However, it is not just the device manufacturers. It is Google killing the brand. They moved away from it when Android Market became Google Play, and they are distancing themselves even more now.
— F. Capobianco (2013) Google has killed Android (the brand)
Fabrizio’s perspective is very interesting and I think he is right. I suppose however that it wasn’t deliberate from the beginning: they started to “hide” it once the fragmentation became too rampant and they understoond there was no trying in creating a brand for something that wasn’t under a clear design vision for the final user (although, it still is for developers).
Also, I think it was an imprinting from the authors: it was a brand before, and I suppose the team felt attached to it as a consumer brand. Human dynamics must always be counted in, it’s never purely a strategic choice.
So I guess that at some point in the last 2 years they took that decision. In this way they should be free, as you’re saying as well, to create a -finally- vertically integrated offering.
However, regarding the brand strategy, in my opinion would be an error for Google to use the Google brand. Google in the mind of users DOES NOT translate to hardware, and that kind of mental image is one of the critical points of a proper brand strategy. Doing that move will diluite the Google brand for a boost in publicity in the short term that will harm the company in the long term.
To give a positive example, Chrome’s brand is quite good, even if Chromebook in that regard isn’t that fitting (another example of diluition).
My advice there would be to go for the Nexus brand, right now, empowering it and pushing it as “the hardware” thing. They still require a niche – a differentiating value proposition – to position the Nexus brand on the market.

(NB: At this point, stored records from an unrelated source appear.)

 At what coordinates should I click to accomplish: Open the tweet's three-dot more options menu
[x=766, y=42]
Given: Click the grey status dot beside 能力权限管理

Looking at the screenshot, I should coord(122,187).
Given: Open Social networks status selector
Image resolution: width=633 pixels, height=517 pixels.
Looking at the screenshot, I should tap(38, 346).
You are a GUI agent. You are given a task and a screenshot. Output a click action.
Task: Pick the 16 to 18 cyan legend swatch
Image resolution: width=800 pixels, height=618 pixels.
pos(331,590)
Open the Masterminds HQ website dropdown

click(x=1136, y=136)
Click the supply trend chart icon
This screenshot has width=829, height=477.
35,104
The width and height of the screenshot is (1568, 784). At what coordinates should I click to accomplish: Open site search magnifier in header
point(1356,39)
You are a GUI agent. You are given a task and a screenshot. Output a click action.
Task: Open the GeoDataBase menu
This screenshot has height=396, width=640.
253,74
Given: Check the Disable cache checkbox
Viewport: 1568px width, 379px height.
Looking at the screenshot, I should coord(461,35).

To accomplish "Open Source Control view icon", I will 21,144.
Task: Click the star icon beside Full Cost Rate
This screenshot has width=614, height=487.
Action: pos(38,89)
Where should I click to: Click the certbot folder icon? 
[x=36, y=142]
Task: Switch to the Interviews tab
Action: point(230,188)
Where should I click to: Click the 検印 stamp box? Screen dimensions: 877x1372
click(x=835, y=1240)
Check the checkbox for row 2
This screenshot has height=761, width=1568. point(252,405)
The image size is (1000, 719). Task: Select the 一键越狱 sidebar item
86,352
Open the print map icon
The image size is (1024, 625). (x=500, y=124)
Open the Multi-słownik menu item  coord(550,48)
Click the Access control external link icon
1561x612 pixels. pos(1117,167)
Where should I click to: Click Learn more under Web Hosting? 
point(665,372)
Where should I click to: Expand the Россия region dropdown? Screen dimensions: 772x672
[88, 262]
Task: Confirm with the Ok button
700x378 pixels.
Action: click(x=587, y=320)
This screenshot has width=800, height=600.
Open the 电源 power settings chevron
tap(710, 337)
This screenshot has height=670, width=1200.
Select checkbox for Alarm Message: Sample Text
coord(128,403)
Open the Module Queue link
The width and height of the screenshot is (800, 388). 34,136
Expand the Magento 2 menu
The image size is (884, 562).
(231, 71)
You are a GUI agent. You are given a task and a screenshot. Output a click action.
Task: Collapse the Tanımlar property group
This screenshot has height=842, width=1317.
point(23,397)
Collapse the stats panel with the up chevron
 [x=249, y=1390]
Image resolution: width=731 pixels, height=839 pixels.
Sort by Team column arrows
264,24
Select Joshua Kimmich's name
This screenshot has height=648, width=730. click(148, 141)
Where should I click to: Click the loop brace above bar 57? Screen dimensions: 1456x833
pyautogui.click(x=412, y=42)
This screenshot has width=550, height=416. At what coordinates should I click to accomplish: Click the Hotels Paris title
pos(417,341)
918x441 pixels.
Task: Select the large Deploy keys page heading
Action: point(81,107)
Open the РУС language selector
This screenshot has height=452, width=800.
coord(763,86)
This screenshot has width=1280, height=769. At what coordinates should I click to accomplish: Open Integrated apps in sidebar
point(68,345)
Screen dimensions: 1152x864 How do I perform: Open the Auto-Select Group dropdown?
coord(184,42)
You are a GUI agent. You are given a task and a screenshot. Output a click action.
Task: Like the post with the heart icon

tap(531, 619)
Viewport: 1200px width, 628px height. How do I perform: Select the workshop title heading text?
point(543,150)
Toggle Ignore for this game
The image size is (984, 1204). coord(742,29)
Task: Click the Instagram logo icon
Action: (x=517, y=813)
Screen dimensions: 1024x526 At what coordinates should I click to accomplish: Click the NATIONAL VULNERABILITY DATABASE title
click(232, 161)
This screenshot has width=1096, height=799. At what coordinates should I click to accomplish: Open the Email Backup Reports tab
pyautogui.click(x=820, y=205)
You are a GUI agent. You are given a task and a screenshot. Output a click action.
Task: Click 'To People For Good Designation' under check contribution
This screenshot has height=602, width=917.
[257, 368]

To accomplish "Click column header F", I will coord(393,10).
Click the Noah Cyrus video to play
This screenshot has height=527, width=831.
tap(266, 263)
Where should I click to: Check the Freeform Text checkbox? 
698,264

It might also be possible for them to entirely throw the towel and keep just a behind-the-scenes control over Android (as they already do) while having other distributors to take the load of creating brands and devices (the Galaxy is growing well in this regard, for example). It wouldn’t be an overall stupid idea, because it will increase focus, even if of course there’s the fear of leaving too much control over a market that’s booming. But… revenue is what counts there, and while Apple and Samsung got it, none of the others is there and even Google’s hardware efforts as far as I know are operating with thin margin (7.5%) to push the user base.